Sie wandte ihre Aufmerksamkeit von den beiden links und rechts und widmete sie dem Mann in der Mitte. Er war einen ganzen Kopf größer als der Stumme und von noch kräftigerem Körperbau. Bedächtig nahm er seinen Bärenfellumhang ab – der Bärenschädel diente ihm als Helm – und warf ihn achtlos zur Seite. Die alte Hexe holte erschrocken Luft, denn er war der beeindruckendste Moredhel, den sie je gesehen hatte. Er trug die dicke Hose und kniehohen Stiefel der Bergstämme, und die offene Weste entblößte mehr seines Oberkörpers, als sie bedeckte. Sein kraftstrotzender Körper glänzte im Feuerschein, und er beugte sich ein wenig vor, um die Hexe zu mustern. Sein Gesicht war fast erschreckend in seiner nahezu vollkommenen Schönheit. Doch was sie verstört hatte, mehr noch als sein furchtgebietendes Aussehen, war das Zeichen auf seiner Brust.
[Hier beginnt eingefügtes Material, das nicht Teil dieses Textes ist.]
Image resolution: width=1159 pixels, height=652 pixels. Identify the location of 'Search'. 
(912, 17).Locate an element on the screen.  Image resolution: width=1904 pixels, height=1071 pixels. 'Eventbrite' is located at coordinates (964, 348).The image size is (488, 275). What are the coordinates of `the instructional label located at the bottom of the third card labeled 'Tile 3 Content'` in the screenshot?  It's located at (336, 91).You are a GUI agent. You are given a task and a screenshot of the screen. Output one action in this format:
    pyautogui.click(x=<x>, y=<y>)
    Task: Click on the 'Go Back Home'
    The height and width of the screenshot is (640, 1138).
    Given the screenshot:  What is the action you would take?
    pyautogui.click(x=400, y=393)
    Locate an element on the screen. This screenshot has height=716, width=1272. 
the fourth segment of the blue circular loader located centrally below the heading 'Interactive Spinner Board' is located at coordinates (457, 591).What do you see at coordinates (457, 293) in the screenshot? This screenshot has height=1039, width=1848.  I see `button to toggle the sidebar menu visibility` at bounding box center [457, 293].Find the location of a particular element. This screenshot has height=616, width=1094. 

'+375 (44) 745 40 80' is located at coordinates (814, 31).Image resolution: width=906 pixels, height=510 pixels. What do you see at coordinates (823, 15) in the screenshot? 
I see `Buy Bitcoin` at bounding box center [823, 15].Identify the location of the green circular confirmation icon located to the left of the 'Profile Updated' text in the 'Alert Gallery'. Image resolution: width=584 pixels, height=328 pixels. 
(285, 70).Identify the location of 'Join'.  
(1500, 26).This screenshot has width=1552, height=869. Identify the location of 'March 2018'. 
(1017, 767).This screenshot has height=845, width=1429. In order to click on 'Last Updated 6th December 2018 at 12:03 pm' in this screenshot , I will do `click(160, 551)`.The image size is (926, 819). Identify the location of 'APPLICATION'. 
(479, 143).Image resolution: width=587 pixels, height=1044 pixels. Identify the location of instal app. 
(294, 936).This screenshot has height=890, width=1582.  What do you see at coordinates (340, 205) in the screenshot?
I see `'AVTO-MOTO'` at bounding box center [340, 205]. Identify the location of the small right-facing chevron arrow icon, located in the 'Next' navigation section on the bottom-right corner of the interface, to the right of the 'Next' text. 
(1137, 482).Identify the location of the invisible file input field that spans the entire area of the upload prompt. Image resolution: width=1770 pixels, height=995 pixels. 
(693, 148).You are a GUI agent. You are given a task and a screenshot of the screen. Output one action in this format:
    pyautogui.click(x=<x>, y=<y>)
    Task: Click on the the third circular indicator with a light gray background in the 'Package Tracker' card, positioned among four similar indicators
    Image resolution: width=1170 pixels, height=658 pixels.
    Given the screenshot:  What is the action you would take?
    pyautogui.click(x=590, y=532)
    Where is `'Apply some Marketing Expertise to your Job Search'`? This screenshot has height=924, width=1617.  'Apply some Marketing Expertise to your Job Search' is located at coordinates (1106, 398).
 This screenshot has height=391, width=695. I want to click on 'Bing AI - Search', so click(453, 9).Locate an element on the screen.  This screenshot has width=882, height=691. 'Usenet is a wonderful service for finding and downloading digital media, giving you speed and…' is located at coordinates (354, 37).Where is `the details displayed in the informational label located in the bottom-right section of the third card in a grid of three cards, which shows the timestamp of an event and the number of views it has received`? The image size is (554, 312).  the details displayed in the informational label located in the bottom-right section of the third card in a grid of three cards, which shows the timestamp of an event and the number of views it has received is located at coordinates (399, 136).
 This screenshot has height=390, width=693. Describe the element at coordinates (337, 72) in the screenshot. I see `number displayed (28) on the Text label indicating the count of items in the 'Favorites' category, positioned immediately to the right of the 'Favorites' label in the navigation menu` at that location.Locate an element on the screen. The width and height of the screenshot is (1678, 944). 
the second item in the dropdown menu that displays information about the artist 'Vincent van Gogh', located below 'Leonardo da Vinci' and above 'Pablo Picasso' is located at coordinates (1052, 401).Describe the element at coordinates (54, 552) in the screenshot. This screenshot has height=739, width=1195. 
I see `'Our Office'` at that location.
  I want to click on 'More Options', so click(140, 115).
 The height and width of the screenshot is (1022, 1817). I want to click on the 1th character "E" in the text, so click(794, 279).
»Kennst du mich?«, fragte er die Alte.

Sie nickte. »Ich glaube zu wissen, wer Ihr seid.«

Noch weiter beugte er sich vor, bis sein Gesicht von unten vom Glanz des Feuers beschienen wurde und etwas von seinem Wesen verriet.

»Ich bin der, der ich zu sein scheine«, wisperte er lächelnd. Furcht erfüllte sie, denn hinter seinen gut geschnittenen Zügen und dem scheinbar gütigen Lächeln erkannte sie die Fratze des Bösen. »Wir begehren, dass du uns die Zukunft deutest«, wiederholte er.

Sie kicherte. »Selbst einem so Mächtigen sind Grenzen gesetzt?«

Das Lächeln des schönen Moredhels schwand. »Seine eigene Zukunft zu lesen ist nicht erlaubt.«

Sie fand sich mit ihrem wohl unausweichlichen Los ab und sagte: »Ich brauche Silber.«

Der Moredhel nickte. Der Stumme kramte eine Münze aus seinem Gürtelbeutel und warf sie auf den Boden vor die Hexe. Statt nach ihr zu greifen, mischte sie ein paar Zutaten in einer Steinschale und goss das Ganze auf das Silber. Ein Zischen stieg sowohl von der Münze als auch vom Schlangenmann auf. Eine Klaue mit grünen Schuppen begann Zeichen in die Luft zu schreiben. Die Hexe fauchte: »Lass den Unsinn, Schlange. Eure Heißlandmagie würde mein Lesen nur beeinträchtigen!«

Eine sanfte Berührung und ein Lächeln des Mittleren, welcher der Hexe zunickte, hielt den Schlangenmann zurück.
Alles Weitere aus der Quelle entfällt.